Et, en faisant cette interrogation, il parut si courroucé, et ses yeux éteints se remplirent d'un feu si sombre, qu'Émile, stupéfait, se rappela ce qui lui avait été dit à leur première entrevue de sa prétendue irascibilité, quoique ce fût alors d'un ton qui ne lui eût pas permis de voir là autre chose qu'une vanterie fort plaisante.

«Mais répondez donc! reprit M. de Boisguilbault d'une voix moins âpre, mais avec un sourire amer. Si vous savez les causes de mon ressentiment, comment osez-vous me les rappeler?

—Si elles sont graves, répondit Émile, apparemment je les ignore; car ce qu'on m'en a dit est si frivole, que je ne peux plus y croire en vous voyant irrité à ce point contre moi.

—Frivole! frivole!… Et qu'est-ce donc qu'on vous a dit? Soyez sincère, n'espérez pas me tromper!

—Et quand donc vous ai-je donné le droit de me soupçonner d'une bassesse telle que le mensonge? reprit Émile un peu animé à son tour.

—Monsieur Cardonnet, dit le marquis en prenant le bras du jeune homme d'une main tremblante comme la feuille près de se détacher au vent de l'automne; vous ne voudriez pas vous faire un jeu de ma souffrance, je le crois. Parlez donc, et dites ce que vous savez, puisqu'il faut que je l'entende.

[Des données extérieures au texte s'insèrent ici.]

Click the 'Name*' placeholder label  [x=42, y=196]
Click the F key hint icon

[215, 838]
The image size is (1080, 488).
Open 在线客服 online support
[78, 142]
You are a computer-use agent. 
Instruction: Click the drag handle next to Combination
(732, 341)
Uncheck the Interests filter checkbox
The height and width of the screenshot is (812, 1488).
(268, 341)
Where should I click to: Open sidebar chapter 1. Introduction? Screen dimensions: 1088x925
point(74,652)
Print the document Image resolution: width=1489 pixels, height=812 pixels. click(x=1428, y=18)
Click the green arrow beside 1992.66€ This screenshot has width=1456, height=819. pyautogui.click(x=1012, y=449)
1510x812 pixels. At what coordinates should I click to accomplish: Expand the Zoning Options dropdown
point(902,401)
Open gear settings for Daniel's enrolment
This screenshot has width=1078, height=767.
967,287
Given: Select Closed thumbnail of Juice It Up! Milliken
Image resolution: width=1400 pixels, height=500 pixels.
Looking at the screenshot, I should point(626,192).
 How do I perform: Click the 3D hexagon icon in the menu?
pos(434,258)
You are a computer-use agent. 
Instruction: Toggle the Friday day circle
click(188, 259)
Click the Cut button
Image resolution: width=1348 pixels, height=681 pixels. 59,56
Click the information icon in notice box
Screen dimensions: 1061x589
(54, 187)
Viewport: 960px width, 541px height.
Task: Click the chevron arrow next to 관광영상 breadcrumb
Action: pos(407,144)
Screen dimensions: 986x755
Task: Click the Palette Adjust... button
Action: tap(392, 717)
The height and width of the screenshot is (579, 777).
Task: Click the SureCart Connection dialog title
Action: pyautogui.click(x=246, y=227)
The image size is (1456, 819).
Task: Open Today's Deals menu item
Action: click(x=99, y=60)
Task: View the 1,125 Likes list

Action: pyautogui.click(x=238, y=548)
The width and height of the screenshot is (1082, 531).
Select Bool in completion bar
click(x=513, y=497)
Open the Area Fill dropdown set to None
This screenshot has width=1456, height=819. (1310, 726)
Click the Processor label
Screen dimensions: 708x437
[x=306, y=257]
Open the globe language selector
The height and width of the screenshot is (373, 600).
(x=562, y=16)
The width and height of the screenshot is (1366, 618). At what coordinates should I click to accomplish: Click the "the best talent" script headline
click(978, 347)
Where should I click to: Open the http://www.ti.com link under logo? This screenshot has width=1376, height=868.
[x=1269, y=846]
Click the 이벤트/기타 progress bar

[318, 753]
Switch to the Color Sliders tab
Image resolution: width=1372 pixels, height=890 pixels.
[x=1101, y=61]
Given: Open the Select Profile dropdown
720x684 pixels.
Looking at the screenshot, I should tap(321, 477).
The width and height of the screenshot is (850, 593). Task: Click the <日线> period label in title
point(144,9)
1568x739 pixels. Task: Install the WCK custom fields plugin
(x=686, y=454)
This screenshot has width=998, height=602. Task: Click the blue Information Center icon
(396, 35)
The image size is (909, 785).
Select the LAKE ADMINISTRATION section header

—Je sais ce qu'on dit, et rien de plus. On prétend que c'est à propos d'un chevreuil, que vous avez rompu une amitié de vingt ans. Un de ces animaux, que vous apprivoisiez pour votre amusement, se serait échappé de votre garenne, et M. de Châteaubrun l'ayant rencontré à peu de distance de chez vous, aurait commis l'étourderie de le tuer. C'eût été une grande étourderie, il est vrai, puisqu'il n'y a point de chevreuils dans ce pays-ci, et qu'il devait supposer que celui-là était un de vos favoris; mais M. de Châteaubrun a toujours été fort distrait, et vraiment ce n'est pas là un défaut qu'on ne puisse pardonner à un ami.

—Et qui vous a raconté cette histoire? Lui, sans doute?

—Il ne s'est jamais expliqué avec moi ni devant moi: c'est Jean, le charpentier, encore un homme dont vous ne voulez pas entendre parler, quoique vous ayez été généreux envers lui, qui m'a dit n'avoir jamais connu entre vous deux d'autre motif de mésintelligence.

—Et de qui tenait-il cette belle explication? de la servante de la maison, sans doute?

—Non, monsieur le marquis. La servante ne parle pas plus de vous que le maître. Ce que je viens de vous dire est une histoire accréditée parmi les paysans.

—Et le fond de l'histoire est vrai, reprit M. de Boisguilbault après une longue pause, qui parut le calmer entièrement. Pourquoi vous en étonneriez-vous, Émile? Ne savez-vous pas qu'il ne faut qu'une goutte d'eau pour faire déborder un lac?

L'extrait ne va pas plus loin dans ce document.